Another crucial lesson from ParisLongchamp is that successful sports marketing starts with understanding the actual demographic base surrounding the venue.
The cultural makeup of a city matters. The social habits of the local population matter. Entertainment preferences matter. Racing cannot market itself effectively if it ignores who lives around the racecourse.
That is where Durban racing, particularly at Greyville, arguably missed a major opportunity over the past two decades. This hasn't changed in recent time either with marketing faux pa's repeated over again and numerous costly trial and effort efforts missing the mark.
Durban has one of the largest Indian populations a huge position for the sport, with Indian culture deeply embedded across the city’s food, music, fashion, business and sporting identity. Historically, Indian racegoers and punters formed a significant part of the backbone of KwaZulu-Natal racing culture. Generations grew up around betting shops, raceday traditions and major social events linked to the sport.
But while that older generation maintained ties to racing, the industry largely failed to evolve its marketing toward younger Indians in Durban — the very demographic that represented the next wave of potential racegoers and punters.
Instead of building campaigns that reflected the surrounding community and its cultural identity, much of racing’s modern marketing became generic, corporate and disconnected from the population base around Greyville itself.That base will then attract other groups to the sport seeing the vibe and atmos it can create. However, it starts with getting people onto the course. Use the currently engaged Indian population to do that.
There was little sustained effort to make racing culturally aspirational for younger Indian audiences in the way ParisLongchamp repositioned racing for Parisian youth culture.
That does not necessarily mean ethnic-specific marketing in a narrow sense.

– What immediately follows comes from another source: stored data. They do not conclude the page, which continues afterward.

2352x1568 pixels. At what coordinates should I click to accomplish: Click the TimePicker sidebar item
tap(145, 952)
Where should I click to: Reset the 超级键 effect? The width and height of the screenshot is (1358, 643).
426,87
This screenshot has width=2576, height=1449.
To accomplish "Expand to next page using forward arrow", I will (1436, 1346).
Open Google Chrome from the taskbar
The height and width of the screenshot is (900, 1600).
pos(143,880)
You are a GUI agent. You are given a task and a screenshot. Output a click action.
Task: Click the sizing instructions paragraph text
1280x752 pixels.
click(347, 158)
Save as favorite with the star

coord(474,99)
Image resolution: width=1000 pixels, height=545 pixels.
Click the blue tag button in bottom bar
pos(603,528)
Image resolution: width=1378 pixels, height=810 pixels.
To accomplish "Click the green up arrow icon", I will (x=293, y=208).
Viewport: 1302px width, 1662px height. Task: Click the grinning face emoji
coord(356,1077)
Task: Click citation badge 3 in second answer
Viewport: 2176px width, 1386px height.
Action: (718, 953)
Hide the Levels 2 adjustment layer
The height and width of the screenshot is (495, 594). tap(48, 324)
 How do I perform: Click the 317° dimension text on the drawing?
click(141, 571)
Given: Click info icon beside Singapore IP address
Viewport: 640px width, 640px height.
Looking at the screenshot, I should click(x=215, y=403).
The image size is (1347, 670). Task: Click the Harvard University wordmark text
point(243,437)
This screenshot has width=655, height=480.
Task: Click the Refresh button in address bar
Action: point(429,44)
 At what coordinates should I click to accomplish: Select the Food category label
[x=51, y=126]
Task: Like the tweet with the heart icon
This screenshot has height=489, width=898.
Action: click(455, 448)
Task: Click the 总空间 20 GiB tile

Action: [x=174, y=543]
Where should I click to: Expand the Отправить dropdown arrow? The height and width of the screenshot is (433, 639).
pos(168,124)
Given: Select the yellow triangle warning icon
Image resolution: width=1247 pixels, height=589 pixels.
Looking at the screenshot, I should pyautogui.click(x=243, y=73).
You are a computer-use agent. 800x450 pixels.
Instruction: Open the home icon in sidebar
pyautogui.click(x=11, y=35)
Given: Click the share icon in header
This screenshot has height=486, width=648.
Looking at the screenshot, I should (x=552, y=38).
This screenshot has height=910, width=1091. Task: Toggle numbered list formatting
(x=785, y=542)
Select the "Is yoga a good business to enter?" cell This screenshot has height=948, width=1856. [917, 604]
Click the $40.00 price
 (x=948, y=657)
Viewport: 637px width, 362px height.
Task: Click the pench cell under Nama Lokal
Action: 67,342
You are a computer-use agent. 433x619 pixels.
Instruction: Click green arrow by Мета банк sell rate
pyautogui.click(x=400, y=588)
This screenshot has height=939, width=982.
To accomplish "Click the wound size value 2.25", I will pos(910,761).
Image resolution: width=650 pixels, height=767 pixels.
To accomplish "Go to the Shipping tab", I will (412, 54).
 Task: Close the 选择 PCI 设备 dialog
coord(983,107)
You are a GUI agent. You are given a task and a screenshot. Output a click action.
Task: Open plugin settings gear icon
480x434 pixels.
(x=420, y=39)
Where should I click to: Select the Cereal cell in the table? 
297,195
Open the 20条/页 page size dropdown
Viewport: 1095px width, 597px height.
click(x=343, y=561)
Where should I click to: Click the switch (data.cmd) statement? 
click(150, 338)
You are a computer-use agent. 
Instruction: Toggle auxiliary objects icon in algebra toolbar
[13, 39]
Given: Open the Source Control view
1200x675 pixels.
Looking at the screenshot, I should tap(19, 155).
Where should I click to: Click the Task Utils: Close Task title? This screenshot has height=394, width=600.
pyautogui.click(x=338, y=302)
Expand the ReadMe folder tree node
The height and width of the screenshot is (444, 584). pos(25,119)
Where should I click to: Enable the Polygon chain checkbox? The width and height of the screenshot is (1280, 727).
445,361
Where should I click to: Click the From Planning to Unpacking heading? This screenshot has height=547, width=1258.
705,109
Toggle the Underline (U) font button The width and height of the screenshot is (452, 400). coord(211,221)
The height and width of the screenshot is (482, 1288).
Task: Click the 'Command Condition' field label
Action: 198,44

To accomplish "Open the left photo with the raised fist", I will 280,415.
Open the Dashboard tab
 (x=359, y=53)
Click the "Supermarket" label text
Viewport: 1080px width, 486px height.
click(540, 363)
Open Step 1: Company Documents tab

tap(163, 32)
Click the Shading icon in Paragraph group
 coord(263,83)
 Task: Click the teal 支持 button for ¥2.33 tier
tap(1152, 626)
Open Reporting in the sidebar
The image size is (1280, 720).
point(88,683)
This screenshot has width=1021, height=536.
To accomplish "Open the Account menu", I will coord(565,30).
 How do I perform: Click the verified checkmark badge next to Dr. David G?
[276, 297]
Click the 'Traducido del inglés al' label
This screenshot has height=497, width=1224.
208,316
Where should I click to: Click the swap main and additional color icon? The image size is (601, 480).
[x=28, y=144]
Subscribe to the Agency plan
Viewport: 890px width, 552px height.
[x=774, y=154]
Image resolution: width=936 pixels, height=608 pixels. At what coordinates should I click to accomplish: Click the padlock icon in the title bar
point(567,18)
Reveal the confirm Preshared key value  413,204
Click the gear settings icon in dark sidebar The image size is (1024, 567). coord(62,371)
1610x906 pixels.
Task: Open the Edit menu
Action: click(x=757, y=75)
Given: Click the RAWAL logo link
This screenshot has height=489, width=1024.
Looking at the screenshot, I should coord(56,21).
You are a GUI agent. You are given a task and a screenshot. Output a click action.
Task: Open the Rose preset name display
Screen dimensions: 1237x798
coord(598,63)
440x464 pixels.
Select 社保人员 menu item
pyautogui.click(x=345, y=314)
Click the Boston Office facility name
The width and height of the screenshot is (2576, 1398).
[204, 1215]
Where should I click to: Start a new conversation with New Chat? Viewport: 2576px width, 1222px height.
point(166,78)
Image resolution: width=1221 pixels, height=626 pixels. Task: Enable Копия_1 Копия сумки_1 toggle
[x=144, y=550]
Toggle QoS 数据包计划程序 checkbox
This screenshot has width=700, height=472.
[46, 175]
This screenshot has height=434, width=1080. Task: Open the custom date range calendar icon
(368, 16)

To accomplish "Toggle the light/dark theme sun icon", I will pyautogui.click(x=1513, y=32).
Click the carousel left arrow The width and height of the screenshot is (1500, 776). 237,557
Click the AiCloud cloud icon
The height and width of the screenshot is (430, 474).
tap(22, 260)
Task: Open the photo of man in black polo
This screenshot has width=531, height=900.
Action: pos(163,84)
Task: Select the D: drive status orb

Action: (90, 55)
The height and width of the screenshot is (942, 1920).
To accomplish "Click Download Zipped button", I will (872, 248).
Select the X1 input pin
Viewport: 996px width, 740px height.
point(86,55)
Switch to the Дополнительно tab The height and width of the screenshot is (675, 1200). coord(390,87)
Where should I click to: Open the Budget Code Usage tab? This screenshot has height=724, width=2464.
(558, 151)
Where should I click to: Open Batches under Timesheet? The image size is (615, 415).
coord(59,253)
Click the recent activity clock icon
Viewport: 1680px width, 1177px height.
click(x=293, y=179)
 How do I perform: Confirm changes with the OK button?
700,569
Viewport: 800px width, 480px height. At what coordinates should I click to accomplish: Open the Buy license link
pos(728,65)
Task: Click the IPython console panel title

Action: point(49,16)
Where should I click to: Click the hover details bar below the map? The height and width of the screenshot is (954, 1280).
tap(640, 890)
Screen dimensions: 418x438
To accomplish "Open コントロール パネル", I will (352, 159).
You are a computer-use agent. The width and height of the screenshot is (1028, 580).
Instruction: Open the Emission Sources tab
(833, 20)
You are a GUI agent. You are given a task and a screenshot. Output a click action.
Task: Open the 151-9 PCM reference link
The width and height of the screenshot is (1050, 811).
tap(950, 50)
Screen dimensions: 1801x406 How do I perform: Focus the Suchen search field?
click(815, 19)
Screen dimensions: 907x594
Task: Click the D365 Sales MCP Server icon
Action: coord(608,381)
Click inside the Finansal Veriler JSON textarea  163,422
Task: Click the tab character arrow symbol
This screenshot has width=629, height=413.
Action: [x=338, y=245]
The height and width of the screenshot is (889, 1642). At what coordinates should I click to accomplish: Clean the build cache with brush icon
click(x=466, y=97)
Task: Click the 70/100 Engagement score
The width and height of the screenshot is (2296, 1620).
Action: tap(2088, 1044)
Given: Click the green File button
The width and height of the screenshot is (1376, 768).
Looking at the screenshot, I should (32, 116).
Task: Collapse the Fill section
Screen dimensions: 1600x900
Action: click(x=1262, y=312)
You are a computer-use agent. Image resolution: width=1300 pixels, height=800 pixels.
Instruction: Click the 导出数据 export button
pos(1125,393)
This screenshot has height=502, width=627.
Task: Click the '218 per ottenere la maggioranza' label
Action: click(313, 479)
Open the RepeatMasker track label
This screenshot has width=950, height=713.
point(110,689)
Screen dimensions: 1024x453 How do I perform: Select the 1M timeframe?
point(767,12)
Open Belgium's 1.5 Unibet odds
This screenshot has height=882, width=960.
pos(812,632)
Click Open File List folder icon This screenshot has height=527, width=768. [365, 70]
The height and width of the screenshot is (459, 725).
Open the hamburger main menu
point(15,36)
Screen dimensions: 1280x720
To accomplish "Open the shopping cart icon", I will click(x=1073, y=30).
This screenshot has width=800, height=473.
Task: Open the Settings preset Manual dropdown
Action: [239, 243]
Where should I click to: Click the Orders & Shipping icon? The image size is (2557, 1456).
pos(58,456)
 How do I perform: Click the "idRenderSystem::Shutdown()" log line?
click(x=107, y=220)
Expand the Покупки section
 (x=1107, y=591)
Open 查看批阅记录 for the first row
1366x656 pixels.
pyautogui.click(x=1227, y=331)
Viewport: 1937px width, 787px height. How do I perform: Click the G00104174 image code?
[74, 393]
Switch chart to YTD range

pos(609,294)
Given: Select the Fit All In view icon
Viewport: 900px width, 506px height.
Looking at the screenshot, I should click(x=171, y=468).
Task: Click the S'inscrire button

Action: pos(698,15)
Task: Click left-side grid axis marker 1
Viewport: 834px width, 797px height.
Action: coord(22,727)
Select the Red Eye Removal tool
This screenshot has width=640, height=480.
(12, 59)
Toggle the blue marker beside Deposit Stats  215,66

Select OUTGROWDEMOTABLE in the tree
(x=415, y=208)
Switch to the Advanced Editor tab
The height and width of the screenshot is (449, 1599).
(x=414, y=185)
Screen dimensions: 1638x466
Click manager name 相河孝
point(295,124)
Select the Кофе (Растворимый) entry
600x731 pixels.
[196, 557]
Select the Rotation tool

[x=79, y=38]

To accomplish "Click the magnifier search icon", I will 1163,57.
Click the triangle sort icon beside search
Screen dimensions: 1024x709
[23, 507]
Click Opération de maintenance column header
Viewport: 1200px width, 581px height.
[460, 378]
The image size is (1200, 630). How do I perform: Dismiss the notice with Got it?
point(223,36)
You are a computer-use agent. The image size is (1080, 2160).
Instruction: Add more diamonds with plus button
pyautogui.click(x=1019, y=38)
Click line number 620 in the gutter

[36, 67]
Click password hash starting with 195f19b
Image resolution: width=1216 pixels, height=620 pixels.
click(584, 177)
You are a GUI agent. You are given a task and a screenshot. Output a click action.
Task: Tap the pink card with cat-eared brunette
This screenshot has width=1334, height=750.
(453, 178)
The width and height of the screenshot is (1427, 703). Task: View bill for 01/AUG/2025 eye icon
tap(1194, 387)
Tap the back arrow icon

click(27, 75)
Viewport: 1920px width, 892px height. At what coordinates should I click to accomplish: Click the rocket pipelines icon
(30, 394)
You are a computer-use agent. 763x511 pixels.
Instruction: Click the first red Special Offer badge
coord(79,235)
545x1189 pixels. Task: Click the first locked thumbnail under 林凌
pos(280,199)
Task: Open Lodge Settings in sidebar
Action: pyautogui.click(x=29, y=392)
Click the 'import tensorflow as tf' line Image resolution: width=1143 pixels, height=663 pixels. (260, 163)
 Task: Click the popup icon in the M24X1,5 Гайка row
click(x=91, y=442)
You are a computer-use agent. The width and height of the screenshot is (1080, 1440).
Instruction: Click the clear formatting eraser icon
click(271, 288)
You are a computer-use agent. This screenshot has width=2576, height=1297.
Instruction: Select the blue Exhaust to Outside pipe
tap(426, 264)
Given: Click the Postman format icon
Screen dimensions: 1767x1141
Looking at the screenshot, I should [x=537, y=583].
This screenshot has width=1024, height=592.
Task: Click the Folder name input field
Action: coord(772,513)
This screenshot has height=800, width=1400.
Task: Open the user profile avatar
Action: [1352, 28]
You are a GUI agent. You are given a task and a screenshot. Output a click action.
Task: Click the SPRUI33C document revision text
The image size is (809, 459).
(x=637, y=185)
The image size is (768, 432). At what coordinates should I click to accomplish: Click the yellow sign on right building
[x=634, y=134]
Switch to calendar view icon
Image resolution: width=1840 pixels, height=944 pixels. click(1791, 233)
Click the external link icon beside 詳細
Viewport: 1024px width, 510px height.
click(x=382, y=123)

It means understanding how communities consume entertainment, what social environments attract them, what music they engage with, how families socialize, what younger audiences share online and what makes an event feel culturally relevant within that city.
For long periods, Durban racing appeared to assume the Indian market would simply remain attached to the sport through historical loyalty alone.
But generational loyalty weakens when it is not actively renewed.
Younger audiences today are shaped by digital culture, nightlife trends, influencers, food experiences and social identity far more than by inherited sporting habits. If racing does not place itself inside those environments, other entertainment industries inevitably will.
The irony is that Greyville arguably possessed the foundations to become one of the strongest lifestyle racing venues in the Southern Hemisphere.
Few racecourses sit so close to a large urban population with such strong social and cultural cohesion. Few possess Durban’s climate, nightlife potential and event culture. Yet much of racing’s promotional energy remained locked into traditional betting-focused messaging rather than broader audience-building.
France Galop recognized that survival depended on building new emotional connections with audiences before trying to convert them into bettors.
That may be the biggest lesson South African racing needs to absorb.
The future customer is not automatically arriving because their parents or grandparents attended races. Modern racing must actively compete for attention — and that competition starts by understanding the people living around the racecourse itself.
ParisLongchamp’s Thursday experiment showed that racing does not necessarily need to reinvent the sport itself.
But it may need to reinvent how the public experiences it.